Key predictions that make the hypothesis testable and falsifiable:

1. In aged mice, CSF and hippocampal extracellular fluid will show elevated mtDNA fragments that correlate with IFN‑Istimulated gene (ISG) expression in microglia; neutralizing extracellular mtDNA with DNase I or blocking cGAS with small‑molecule inhibitors (e.g., RU.521) will reduce ISG signatures and preserve neuronal numbers despite aged microglia.
2. Microglia‑specific knockout of STING (Tmem173) in aged mice will break the feed‑forward loop: IFN‑I levels will rise initially after neuronal eviction but will not be sustained, leading to less complementary tagging (C1q/C3) and attenuated neuronal loss compared with wild‑type controls.
3. Enhancing astrocytic mtDNA uptake via overexpression of the mtDNA transporter SLC25A26 will mitigate the loop, resulting in lower hippocampal mtDNA burden, reduced IFN‑I signaling, and rescued performance in spatial memory tests (Morris water maze) in aged mice.
4. In human post‑mortem tissue, individuals with high hippocampal IFN‑I/ISG signatures will also show increased extracellular mtDNA (measured by qPCR for mitochondrial genes in tissue extracts) and heightened cGAS‑STING activation (phospho‑STING immunostaining) specifically in microglia adjacent to evicted neurons.
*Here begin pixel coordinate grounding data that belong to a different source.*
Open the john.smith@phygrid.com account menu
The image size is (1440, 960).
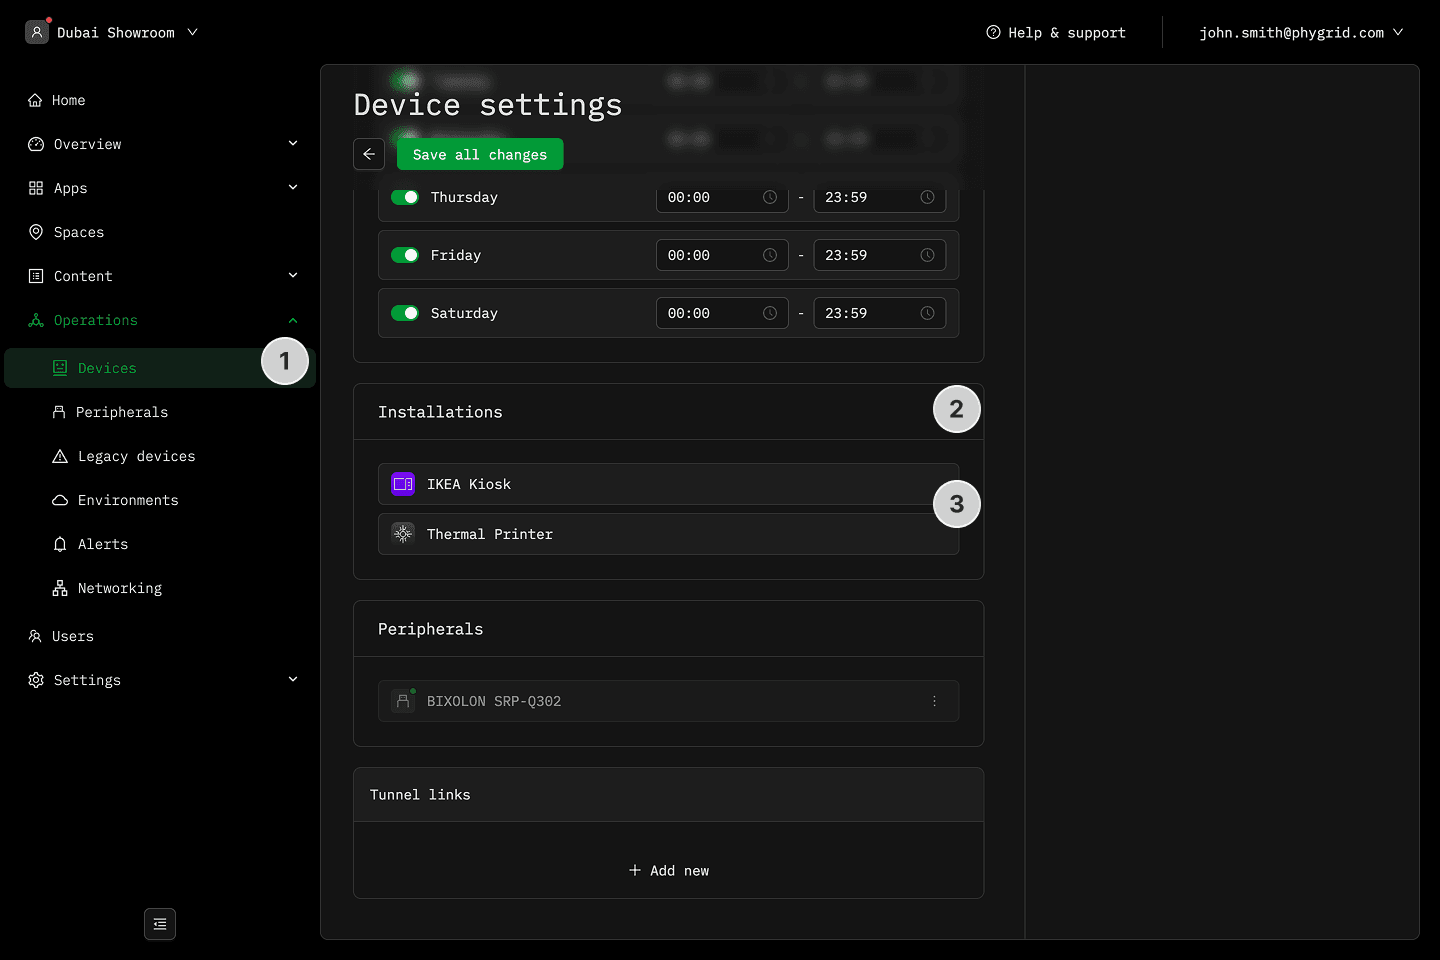[1300, 32]
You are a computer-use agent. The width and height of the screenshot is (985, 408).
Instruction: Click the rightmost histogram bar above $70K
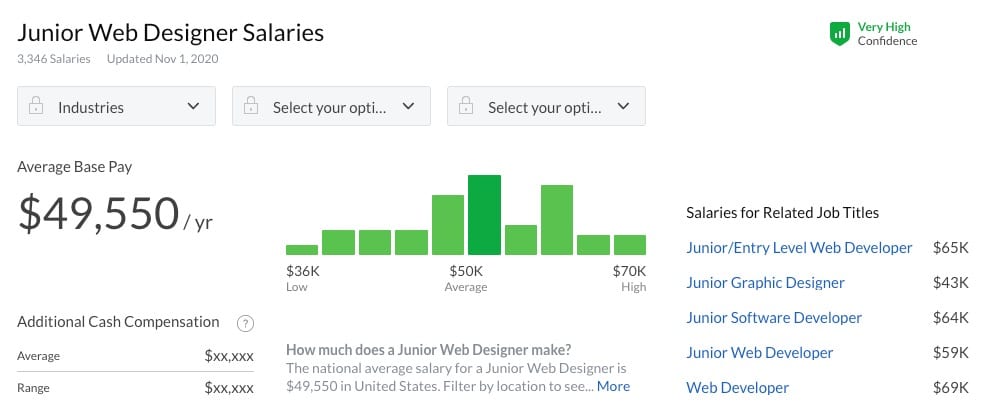coord(630,245)
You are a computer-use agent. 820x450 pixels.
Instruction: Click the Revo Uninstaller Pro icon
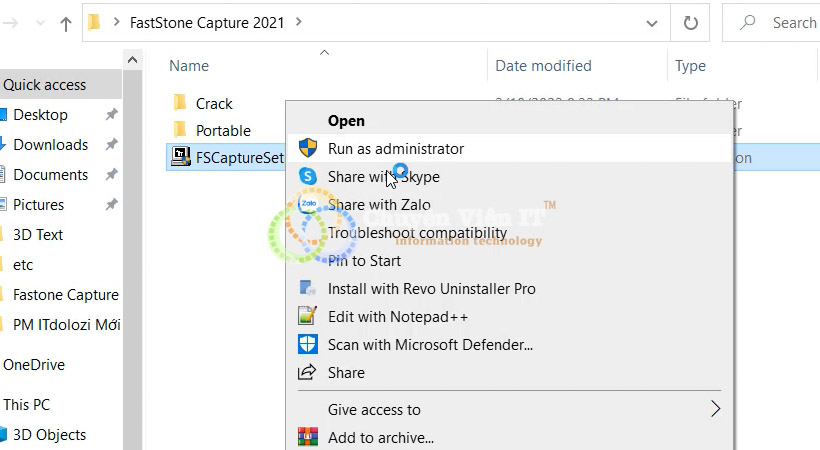pyautogui.click(x=308, y=288)
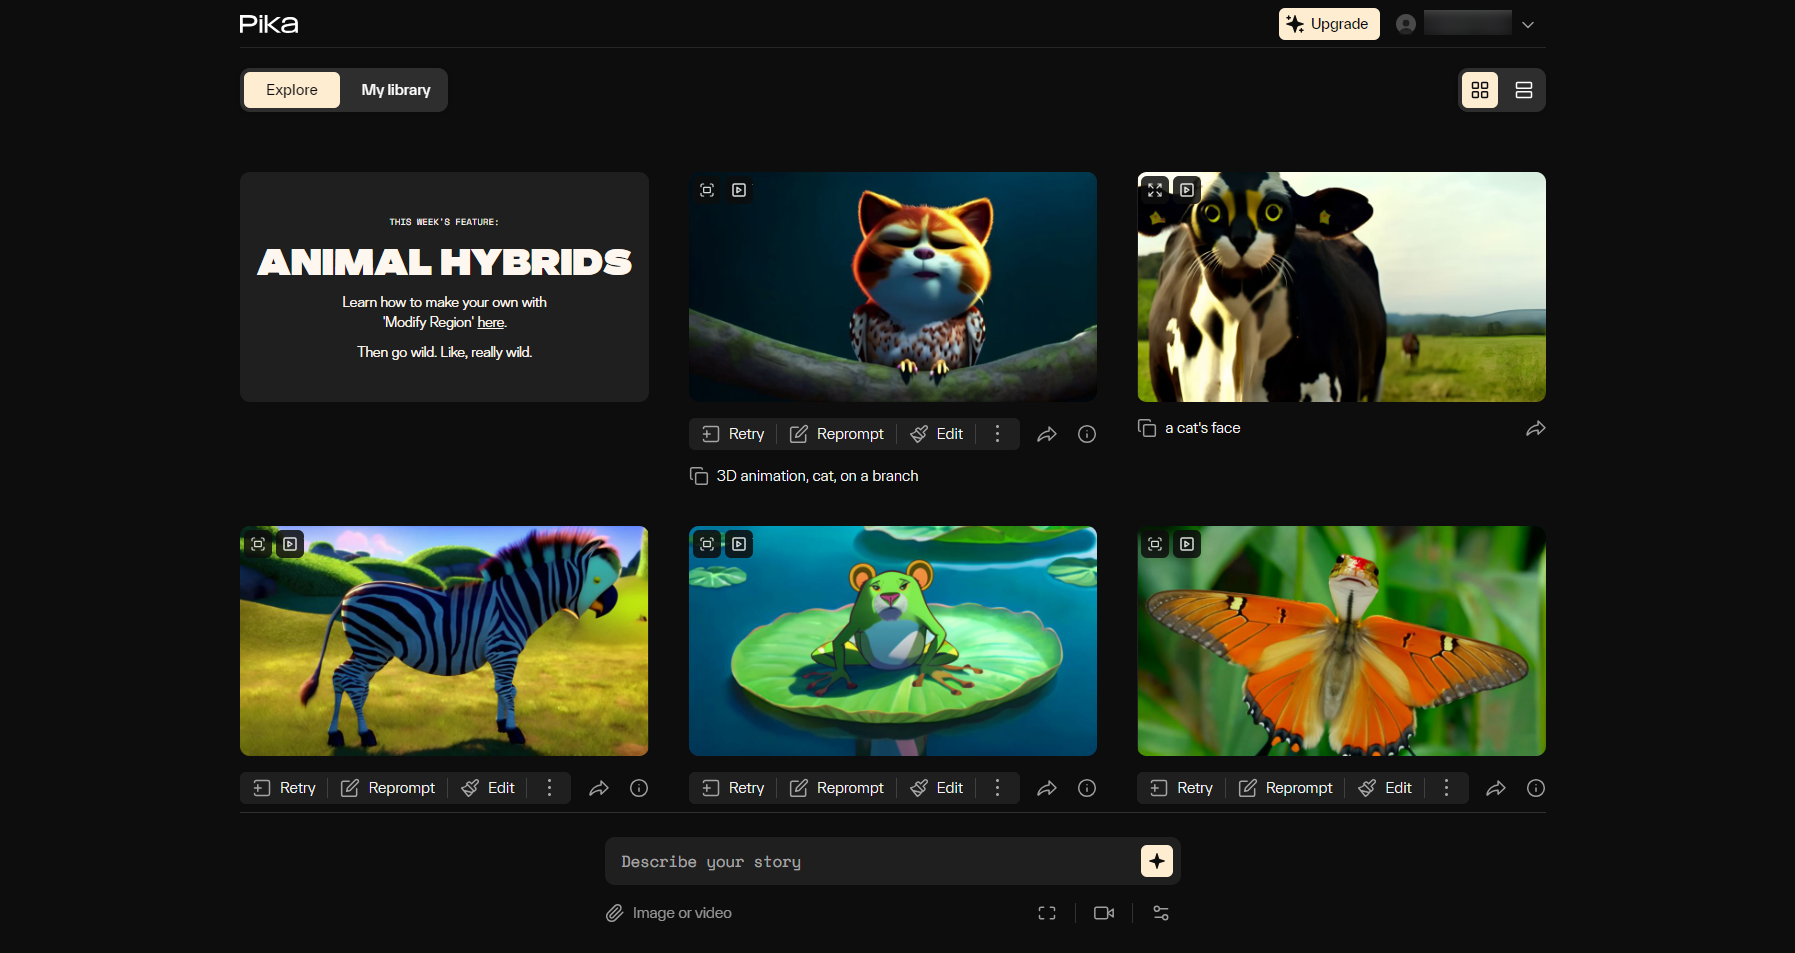The width and height of the screenshot is (1795, 953).
Task: Open More options for the zebra video
Action: coord(549,788)
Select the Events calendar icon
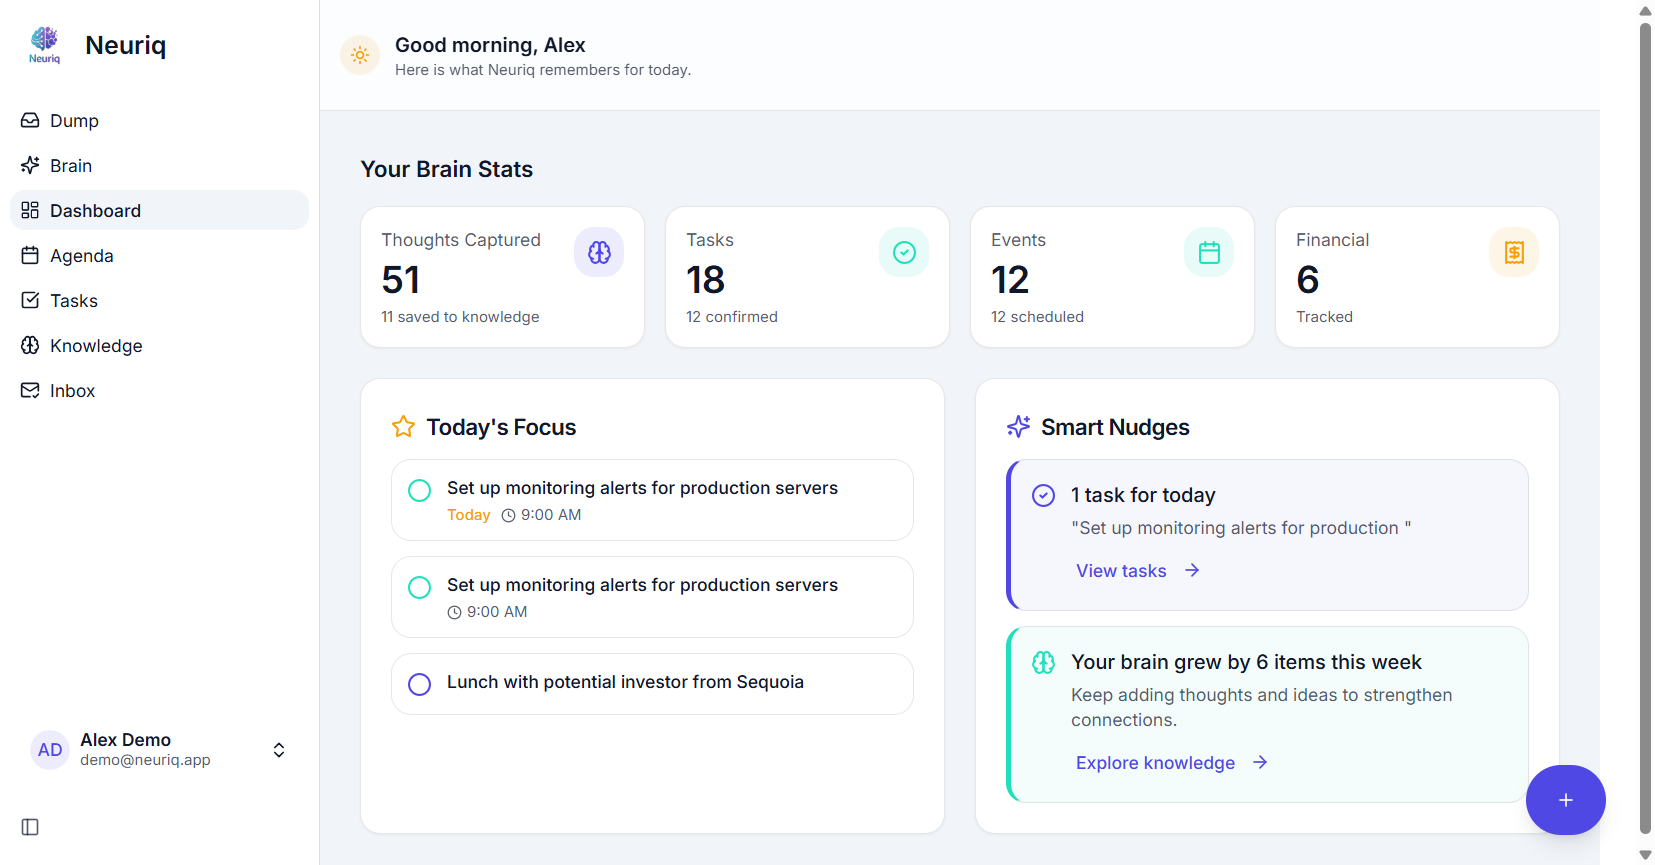 coord(1209,252)
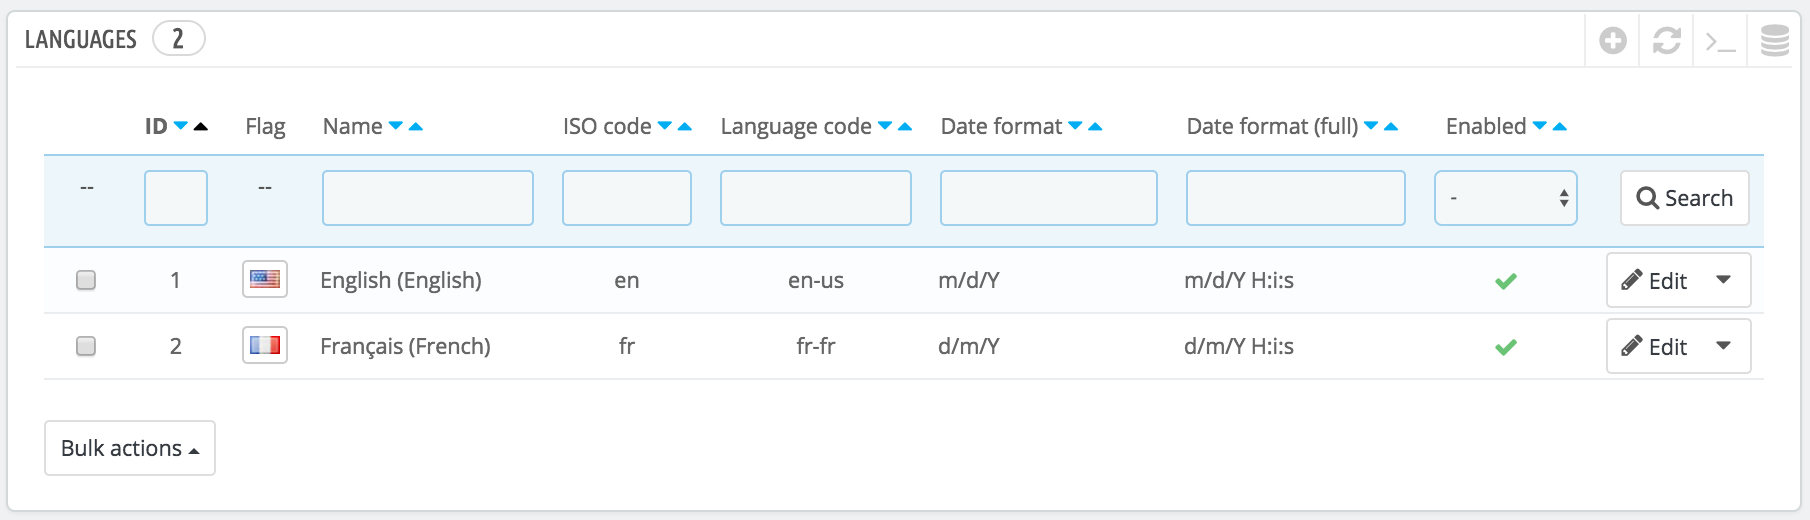Check the Français language row checkbox
Screen dimensions: 1810x520
coord(86,346)
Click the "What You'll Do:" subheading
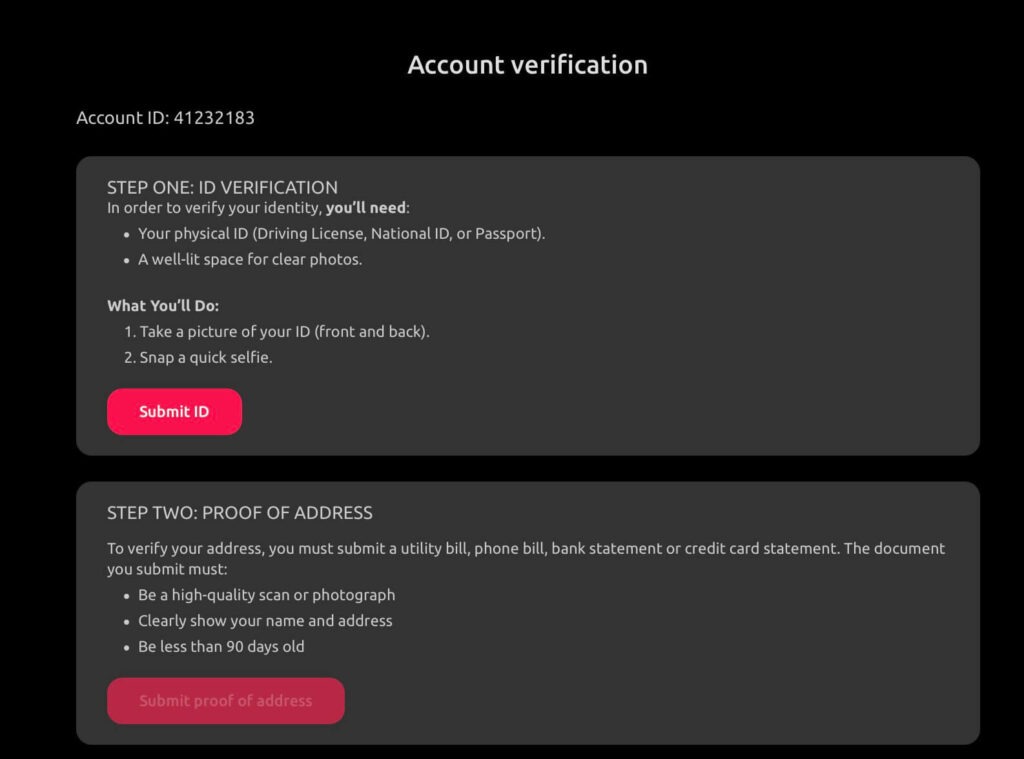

Experimental approach: Use CX3CR1‑CreER;Ifnar1fl/fl mice to confirm that microglial IFN‑I signaling is necessary for mtDNA release, then cross with Stingfl/fl or treat with cGAS inhibitor. Measure mtDNA in CSF by digital droplet PCR, quantify ISG expression via RNAscope, assess synaptic tagging via immunofluorescence for C1q/C3, and track neuronal survival with NeuN staining. Cognitive outcomes will be evaluated at 3, 6, and 12 months post‑treatment.

If extracellular mtDNA proves to be a critical amplifier of IFN‑I driven neuronal eviction, therapeutically targeting the mtDNA‑cGAS‑STING axis could uncouple the beneficial quality‑control function of IFN‑I from its deleterious, self‑propagating form in the aging brain.